## REQUIREMENTS
Copy the lines from the one containing "You are a computer-use agent. 1568x491" through the one containing "Looking at the screenshot, I should click(x=221, y=175).", keeping them unchanged and including both of those lines.

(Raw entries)
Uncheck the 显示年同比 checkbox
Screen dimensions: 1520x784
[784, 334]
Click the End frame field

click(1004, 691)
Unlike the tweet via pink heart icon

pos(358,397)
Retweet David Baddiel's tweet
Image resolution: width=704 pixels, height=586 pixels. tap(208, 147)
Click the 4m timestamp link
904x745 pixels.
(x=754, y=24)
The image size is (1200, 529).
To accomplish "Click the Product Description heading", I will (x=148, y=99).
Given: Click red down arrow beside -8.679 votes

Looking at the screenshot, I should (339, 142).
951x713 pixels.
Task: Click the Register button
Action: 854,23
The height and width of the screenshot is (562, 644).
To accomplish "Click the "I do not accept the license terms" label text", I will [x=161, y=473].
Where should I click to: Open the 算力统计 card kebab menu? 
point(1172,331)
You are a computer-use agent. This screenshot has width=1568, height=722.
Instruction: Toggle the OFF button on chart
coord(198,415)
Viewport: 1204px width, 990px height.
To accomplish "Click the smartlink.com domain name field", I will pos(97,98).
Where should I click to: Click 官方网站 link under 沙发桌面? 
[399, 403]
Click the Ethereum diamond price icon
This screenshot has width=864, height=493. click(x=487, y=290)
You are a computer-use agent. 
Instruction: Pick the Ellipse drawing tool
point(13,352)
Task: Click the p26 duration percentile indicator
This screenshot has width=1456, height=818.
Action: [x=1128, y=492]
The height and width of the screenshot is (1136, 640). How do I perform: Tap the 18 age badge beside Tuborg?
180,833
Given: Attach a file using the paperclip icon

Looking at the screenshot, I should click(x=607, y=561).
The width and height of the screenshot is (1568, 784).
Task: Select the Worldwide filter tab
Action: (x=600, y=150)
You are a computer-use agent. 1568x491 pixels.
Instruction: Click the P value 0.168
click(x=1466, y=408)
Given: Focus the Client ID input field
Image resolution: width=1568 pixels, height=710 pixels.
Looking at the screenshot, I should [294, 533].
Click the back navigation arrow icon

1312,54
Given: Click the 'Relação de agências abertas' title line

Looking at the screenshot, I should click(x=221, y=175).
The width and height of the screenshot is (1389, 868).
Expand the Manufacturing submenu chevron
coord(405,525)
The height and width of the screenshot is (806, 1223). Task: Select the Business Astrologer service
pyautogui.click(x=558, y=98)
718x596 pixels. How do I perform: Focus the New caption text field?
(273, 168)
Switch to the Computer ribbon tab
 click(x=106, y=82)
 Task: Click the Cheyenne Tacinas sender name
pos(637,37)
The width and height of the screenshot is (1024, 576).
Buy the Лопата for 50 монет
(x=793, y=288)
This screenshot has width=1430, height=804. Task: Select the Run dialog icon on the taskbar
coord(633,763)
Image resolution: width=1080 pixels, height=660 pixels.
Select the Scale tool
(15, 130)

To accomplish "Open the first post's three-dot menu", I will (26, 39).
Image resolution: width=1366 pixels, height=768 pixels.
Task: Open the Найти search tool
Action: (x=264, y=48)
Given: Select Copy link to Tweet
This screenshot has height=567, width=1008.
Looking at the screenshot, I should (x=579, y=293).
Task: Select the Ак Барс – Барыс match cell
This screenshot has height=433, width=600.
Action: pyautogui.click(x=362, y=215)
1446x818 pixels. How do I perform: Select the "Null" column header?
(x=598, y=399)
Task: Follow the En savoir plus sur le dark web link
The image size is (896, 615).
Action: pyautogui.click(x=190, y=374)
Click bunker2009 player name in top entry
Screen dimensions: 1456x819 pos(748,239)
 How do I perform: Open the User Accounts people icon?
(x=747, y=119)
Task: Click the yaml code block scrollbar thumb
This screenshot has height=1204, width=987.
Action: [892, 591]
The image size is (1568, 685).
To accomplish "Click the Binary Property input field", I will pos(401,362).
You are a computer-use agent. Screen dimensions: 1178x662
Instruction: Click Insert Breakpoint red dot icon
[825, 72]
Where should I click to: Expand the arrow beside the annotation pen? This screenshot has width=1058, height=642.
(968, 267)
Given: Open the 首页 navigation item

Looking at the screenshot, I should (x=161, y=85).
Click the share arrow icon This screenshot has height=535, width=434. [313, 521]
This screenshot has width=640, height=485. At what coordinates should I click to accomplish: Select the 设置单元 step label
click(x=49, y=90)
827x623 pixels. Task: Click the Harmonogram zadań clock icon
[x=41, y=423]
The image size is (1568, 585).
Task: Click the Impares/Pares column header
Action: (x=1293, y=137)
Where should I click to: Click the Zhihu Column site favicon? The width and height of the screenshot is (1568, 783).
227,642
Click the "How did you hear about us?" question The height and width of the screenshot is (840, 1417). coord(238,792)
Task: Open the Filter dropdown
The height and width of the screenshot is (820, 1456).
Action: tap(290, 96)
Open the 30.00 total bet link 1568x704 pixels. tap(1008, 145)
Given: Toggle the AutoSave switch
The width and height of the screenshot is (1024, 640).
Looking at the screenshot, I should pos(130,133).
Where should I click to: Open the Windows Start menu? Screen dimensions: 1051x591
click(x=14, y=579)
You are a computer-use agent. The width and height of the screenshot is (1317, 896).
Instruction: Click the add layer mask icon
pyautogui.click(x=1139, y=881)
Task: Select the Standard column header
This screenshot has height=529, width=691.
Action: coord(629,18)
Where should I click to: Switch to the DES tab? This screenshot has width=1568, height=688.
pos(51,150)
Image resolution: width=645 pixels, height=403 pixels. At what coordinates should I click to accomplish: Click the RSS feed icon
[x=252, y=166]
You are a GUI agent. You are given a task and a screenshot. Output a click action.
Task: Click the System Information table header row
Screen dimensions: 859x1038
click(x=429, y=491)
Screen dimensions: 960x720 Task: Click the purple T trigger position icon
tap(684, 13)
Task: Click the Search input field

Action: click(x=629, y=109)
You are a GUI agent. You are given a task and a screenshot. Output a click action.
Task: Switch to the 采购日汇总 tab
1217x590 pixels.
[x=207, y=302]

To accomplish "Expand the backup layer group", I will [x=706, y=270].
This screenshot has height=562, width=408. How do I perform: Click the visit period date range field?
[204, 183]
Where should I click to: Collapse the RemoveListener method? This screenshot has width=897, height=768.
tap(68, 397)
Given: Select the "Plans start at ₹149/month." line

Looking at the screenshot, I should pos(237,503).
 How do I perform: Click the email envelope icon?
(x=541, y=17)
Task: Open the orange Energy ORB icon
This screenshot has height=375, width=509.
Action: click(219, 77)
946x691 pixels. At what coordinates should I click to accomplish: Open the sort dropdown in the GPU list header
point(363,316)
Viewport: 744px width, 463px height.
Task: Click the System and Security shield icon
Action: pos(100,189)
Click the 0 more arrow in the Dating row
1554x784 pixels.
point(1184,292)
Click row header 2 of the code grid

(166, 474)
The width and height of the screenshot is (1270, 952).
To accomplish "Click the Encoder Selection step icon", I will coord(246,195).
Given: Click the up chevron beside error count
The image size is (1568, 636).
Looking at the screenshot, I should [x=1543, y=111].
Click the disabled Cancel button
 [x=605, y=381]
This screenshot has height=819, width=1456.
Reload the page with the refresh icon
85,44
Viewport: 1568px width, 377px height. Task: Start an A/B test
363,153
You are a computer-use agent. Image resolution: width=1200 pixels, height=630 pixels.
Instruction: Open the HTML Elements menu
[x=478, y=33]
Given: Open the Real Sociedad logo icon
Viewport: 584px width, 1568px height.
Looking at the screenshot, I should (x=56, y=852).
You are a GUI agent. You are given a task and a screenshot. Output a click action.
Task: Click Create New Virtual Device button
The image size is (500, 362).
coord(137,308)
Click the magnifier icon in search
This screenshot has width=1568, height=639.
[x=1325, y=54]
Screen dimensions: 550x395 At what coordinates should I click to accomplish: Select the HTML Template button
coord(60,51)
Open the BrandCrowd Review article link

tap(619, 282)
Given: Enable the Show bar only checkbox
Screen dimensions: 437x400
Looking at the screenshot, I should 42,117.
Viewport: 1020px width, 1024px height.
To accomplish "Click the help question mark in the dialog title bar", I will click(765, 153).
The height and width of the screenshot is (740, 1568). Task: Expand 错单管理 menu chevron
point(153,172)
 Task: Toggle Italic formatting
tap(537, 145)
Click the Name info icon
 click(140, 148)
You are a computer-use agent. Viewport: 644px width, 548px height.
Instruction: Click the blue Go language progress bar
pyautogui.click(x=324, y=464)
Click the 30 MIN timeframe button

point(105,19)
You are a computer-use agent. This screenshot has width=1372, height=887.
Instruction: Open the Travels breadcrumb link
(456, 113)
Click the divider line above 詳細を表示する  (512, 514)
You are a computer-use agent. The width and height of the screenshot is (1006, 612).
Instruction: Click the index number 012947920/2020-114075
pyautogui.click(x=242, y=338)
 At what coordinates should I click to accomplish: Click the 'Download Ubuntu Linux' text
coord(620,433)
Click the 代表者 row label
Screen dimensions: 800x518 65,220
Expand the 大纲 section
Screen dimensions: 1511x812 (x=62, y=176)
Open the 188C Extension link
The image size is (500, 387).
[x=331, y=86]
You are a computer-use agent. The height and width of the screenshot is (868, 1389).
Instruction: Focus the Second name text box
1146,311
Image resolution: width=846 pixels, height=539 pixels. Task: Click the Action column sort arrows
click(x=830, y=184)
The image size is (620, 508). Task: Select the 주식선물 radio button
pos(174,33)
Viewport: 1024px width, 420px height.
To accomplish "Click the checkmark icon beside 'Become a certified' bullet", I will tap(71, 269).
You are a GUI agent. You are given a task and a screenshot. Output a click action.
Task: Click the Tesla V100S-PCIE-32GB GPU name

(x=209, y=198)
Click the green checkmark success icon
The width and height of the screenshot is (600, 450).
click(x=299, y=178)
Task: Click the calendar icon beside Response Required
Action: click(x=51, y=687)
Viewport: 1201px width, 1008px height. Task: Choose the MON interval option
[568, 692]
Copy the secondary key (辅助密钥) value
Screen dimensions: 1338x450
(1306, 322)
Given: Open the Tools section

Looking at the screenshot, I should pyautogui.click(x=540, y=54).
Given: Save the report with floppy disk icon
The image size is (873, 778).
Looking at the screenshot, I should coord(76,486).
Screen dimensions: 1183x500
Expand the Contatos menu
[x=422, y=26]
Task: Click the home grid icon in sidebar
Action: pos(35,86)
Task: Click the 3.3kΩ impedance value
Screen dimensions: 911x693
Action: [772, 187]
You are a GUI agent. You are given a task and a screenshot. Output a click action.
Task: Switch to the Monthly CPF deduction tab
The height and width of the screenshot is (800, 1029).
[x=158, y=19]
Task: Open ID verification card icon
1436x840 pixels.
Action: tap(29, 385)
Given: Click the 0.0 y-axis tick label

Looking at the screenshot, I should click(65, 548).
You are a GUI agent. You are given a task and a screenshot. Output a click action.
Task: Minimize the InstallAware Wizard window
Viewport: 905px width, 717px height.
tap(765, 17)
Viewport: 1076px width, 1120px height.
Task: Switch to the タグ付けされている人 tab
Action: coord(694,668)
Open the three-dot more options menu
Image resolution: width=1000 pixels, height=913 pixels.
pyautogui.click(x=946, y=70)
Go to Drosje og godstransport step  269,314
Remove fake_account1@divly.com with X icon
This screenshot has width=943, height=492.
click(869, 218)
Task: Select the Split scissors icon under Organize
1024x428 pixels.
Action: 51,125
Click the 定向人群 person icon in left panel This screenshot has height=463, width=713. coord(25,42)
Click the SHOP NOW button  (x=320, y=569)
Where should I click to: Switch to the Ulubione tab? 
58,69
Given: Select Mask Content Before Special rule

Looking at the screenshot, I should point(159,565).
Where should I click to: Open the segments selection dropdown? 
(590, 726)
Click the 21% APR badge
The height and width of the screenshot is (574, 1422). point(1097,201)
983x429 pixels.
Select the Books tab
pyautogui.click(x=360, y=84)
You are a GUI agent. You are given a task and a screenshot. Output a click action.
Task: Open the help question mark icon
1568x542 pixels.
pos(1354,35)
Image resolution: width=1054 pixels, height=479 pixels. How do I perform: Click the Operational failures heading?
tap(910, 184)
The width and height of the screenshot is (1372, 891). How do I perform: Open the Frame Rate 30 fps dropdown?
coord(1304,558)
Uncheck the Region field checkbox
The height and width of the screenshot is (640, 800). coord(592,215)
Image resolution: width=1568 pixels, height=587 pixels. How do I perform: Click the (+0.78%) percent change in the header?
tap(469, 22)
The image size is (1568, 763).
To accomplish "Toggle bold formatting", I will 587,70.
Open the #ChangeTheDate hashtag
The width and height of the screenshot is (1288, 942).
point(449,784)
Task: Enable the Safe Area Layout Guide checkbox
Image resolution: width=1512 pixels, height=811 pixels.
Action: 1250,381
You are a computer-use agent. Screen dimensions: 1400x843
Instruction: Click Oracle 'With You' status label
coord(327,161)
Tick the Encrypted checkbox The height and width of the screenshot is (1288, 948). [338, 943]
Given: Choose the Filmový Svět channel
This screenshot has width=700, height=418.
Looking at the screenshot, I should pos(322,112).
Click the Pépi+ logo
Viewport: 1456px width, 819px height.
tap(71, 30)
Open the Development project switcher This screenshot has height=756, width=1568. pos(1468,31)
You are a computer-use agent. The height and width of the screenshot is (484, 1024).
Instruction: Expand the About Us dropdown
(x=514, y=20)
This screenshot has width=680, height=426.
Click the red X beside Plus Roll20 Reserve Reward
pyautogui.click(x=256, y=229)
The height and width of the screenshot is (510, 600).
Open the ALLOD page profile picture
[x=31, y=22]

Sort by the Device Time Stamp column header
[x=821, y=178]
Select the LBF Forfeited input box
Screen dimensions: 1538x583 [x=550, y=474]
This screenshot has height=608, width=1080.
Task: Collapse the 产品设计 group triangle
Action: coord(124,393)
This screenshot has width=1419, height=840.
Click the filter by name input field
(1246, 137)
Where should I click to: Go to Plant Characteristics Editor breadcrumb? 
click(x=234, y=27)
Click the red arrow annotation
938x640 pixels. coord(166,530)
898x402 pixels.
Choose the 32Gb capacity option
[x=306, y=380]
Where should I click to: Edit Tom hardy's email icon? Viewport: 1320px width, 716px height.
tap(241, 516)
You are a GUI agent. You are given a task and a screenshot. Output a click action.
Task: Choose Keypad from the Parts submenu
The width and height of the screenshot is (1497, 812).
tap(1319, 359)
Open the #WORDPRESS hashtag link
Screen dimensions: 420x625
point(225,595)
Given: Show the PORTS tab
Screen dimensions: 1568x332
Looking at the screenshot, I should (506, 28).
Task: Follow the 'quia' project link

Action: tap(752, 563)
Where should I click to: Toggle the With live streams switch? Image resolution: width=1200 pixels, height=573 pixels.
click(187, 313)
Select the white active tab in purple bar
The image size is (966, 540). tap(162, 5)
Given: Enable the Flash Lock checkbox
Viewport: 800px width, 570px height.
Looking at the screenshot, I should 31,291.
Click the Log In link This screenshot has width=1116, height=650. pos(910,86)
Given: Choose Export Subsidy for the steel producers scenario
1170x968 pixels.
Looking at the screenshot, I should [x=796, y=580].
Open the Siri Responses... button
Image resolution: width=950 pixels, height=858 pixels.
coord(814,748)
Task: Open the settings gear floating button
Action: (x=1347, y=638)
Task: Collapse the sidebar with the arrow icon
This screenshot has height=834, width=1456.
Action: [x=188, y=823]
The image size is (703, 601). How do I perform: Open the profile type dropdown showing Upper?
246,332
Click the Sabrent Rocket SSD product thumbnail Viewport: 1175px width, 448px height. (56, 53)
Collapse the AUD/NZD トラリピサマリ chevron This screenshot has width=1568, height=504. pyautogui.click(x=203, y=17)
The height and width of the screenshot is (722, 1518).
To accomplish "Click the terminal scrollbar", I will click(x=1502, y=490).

## FINISHED EXERCISE
You are a computer-use agent. 1568x491 pixels.
Instruction: Click the P value 0.168
click(x=1466, y=408)
Given: Focus the Client ID input field
Image resolution: width=1568 pixels, height=710 pixels.
Looking at the screenshot, I should [294, 533].
Click the back navigation arrow icon

1312,54
Given: Click the 'Relação de agências abertas' title line

Looking at the screenshot, I should click(x=221, y=175).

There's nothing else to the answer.